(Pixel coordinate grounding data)
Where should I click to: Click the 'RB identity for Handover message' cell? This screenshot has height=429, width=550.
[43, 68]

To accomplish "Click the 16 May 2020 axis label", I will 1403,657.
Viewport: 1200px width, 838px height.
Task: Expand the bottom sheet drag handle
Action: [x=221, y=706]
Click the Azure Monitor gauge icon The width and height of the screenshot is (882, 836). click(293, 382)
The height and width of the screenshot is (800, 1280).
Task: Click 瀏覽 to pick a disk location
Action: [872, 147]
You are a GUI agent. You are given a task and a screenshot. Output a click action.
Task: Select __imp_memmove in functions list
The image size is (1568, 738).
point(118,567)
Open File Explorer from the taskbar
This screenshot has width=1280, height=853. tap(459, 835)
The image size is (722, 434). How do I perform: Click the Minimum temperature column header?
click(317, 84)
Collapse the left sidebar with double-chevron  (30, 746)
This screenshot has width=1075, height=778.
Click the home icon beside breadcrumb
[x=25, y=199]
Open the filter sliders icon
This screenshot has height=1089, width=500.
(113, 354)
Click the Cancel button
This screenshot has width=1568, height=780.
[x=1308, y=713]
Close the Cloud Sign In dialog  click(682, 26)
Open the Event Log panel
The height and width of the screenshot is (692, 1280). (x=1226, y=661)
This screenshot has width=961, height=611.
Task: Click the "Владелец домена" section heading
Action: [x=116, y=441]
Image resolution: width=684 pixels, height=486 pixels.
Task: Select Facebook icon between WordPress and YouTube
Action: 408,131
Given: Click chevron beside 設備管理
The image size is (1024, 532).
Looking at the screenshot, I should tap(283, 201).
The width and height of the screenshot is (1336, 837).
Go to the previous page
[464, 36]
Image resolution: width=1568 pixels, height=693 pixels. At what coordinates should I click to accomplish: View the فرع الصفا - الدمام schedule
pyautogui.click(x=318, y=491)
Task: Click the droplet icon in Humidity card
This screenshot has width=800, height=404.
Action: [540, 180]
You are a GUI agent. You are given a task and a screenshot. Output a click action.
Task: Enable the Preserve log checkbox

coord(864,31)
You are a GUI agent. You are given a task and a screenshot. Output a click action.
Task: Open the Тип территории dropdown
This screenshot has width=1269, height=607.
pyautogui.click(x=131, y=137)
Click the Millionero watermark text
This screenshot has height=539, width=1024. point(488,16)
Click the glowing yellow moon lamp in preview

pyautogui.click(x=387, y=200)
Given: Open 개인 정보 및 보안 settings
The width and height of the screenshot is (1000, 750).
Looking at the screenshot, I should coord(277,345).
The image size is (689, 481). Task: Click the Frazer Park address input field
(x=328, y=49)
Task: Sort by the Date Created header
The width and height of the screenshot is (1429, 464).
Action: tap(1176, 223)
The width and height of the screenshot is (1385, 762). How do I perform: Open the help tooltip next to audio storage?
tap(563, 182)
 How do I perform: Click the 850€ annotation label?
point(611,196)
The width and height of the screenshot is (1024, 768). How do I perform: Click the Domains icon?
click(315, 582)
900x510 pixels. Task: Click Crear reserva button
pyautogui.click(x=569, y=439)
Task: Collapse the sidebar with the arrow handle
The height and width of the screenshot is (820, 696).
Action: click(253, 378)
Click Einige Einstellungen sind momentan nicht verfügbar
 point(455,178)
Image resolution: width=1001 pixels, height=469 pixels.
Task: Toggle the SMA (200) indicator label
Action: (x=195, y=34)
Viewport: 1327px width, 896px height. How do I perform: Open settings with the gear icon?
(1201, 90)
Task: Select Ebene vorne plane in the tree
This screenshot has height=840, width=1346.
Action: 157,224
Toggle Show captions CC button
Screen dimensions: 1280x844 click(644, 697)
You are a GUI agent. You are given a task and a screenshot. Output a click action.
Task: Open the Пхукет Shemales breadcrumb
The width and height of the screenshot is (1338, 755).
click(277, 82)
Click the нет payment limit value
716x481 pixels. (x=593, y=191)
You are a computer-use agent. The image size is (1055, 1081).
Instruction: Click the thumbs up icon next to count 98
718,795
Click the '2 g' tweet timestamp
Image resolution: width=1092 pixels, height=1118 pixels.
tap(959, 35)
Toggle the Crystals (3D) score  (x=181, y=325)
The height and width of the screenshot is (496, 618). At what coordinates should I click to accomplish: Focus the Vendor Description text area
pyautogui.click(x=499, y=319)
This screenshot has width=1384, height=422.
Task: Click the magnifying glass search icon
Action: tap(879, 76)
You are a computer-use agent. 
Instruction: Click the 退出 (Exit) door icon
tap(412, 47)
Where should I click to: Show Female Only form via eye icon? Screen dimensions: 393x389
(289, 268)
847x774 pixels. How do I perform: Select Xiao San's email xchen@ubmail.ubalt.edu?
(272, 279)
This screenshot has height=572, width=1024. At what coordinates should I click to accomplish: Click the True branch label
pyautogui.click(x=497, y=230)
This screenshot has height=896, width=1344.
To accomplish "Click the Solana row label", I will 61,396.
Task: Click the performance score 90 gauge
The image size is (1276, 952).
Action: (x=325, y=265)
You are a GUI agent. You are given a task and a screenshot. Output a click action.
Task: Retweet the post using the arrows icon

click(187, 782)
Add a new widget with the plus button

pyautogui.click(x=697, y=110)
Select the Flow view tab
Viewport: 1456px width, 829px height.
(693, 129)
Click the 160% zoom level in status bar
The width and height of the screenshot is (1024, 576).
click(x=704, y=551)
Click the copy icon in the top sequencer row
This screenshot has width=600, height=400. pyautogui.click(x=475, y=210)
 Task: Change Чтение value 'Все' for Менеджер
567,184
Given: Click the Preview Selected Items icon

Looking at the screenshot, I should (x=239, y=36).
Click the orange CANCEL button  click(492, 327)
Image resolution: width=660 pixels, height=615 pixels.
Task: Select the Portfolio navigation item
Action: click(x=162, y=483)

EXERCISE | Reproduce the lines above, beginning at the line with "You are a computer-use agent. The" and stopping after the line with "Toggle the Crystals", exactly as they are.

YOUR SOLUTION |
You are a computer-use agent. The image size is (1055, 1081).
Instruction: Click the thumbs up icon next to count 98
718,795
Click the '2 g' tweet timestamp
Image resolution: width=1092 pixels, height=1118 pixels.
tap(959, 35)
Toggle the Crystals (3D) score  (x=181, y=325)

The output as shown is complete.